L’Ukraine est-elle en train de devenir une terre de refuge pour les jihadistes de l’État islamique?


Le 15 novembre dernier, le SBU, le service de renseignement ukrainien, a annoncé l’arrestation d’un certain Al Bara Chichani [alias Cezar Tokhosashvili], un tchétchène d’origine géorgienne, connu pour avoir rejoint la Syrie en 2012 pour combattre au sein du groupe Jamaat Ahadun Ahad, avant de rallier l’État islamique [EI ou Daesh]. Et cela, à la suite d’une opération « spéciale » menée conjointement avec des « services spéciaux étrangers » dans la région de Kiev.

Le SBU a présenté Al Bara Chichani comme étant un cadre important de l’EI. Pourtant donné pour mort, il se serait établi en Turquie après l’élimination, en juillet 2016, d’Abou Omar al-Chichani [dit « Omar le Tchétchène »], le commandant militaire de l’organisation jihadiste, dont il aurait été l’adjoint. Puis, il s’est ensuite rendu en Ukraine, où il a vécu près de Kiev sans avoir été inquiété jusqu’à son interpellation.

Or, selon le quotidien The Independent, Al Bara Chichani ne serait pas le seul jihadiste de l’État islamique à avoir trouvé refuge en Ukraine, où d’après le SBU, il aurait continué à coordonner des actions terroristes.

Spécialiste de la mouvance jihadiste à l’Université de Harvard, Vera Mironova estime ainsi que des « centaines » d’anciens combattants de l’EI ont élu domicile en Ukraine, sans être inquiétés par les autorités locales.

« Arriver en Ukraine, c’est une opération en plusieurs étapes. Ceux qui y parviennent sont ceux qui sont véritablement dangereux », a souligné la chercheuse dans les colonnes du quotidien britannique.

Plusieurs raisons expliquent ce phénomène. Ainsi, Philip Ingram, un ancien officier des services de renseignements britanniques, a souligné les failles dans le système judiciaire et sécuritaire ukrainien. Généralement, les premiers à en profiter sont « les réseaux du crime organisé ». Mais ce laxisme, teinté de corruption, n’aurait donc pas échappé aux jihadistes.

Ainsi, par exemple, si l’introduction des passeports biométriques, en 2015, a réduit la circulation de faux documents, il n’en reste pas moins qu’il est encore assez facile de s’en procurer via le Dark Net, pour 5.000 dollars en moyenne. « The Independent connaît au moins un exemple d’un ancien jihadiste ayant obtenu un passeport biométrique de cette manière », écrit le quotidien.

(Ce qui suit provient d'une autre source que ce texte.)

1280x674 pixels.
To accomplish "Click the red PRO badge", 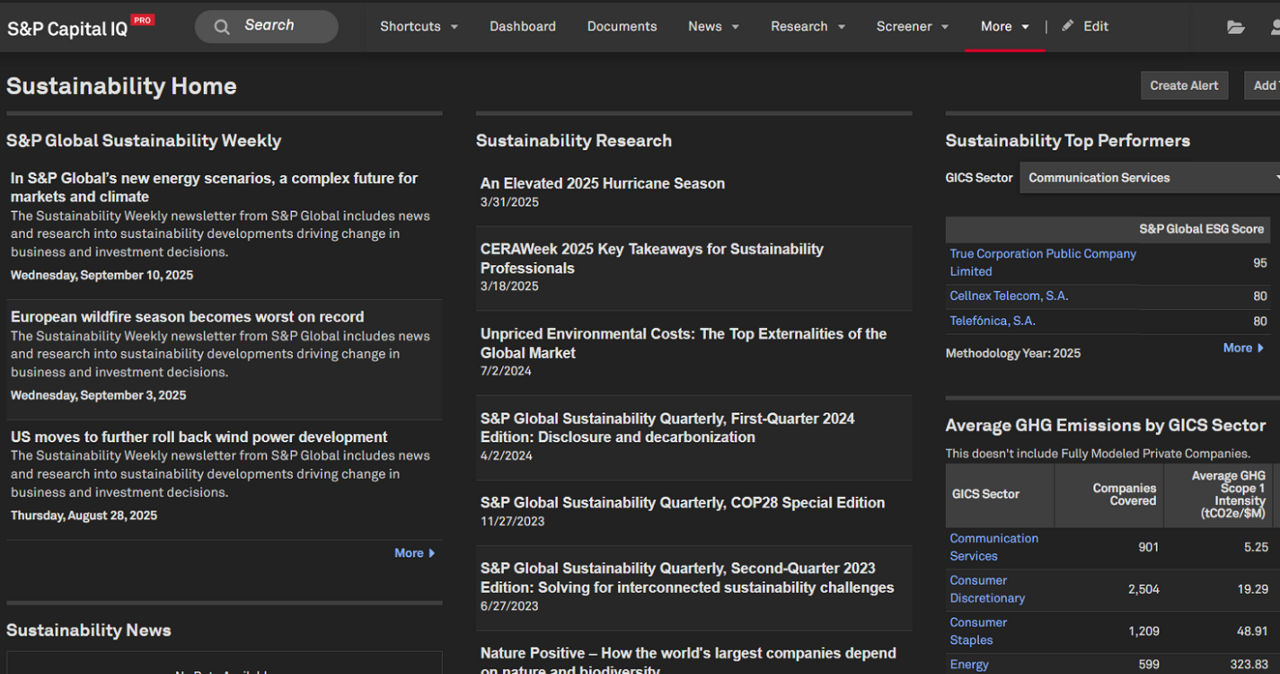I will 142,17.
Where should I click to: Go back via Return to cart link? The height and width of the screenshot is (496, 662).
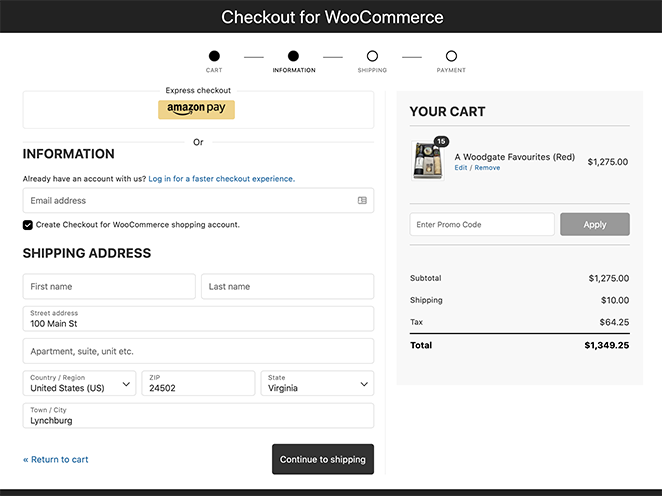56,460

Le laxisme judicaire et la corruption n’expliquent pas tout : l’Ukraine offre plusieurs avantages aux jihadistes de l’EI, en particulier pour ceux qui sont originaires du Caucase. Le pays est proche de la Géorgie et de la Tchétchènie, on y parle la langue russe, le risque d’extradition vers la Russie est faible et les services de sécurité manquent souvent de professionnalisme. Qui plus est, la priorité de Kiev est le Donbass, où ses forces font face à des séparatistes pro-russes.

Seulement, cette présence présumée de jihadistes en Ukraine n’est pas sans conséquence pour l’Union européenne qui, en 2015, et malgré les réserves de la France et de l’Allemagne, a décidé d’exmpter une les ressortissants ukrainiens disposant d’un passeport biométrique désireux de séjourner dans l’espace Schengen à demander un visa.

Cela étant, le SBU se défend de tout laxisme et dit être vigilant. Nous parlons aujourd’hui de quelques cas individuels, de personnes qui essaient de se cacher des autorités. Mais nous les trouvons tous » et les arrêtons, a fait valoir une porte-parole auprès du journal britannique.

« Le Conseil de sécurité de l’Ukraine coopère systématiquement et efficacement avec les agences spéciales et les forces de l’ordre partenaires pour détecter et neutraliser rapidement les menaces terroristes », insiste encore le SBU, sur son site Internet.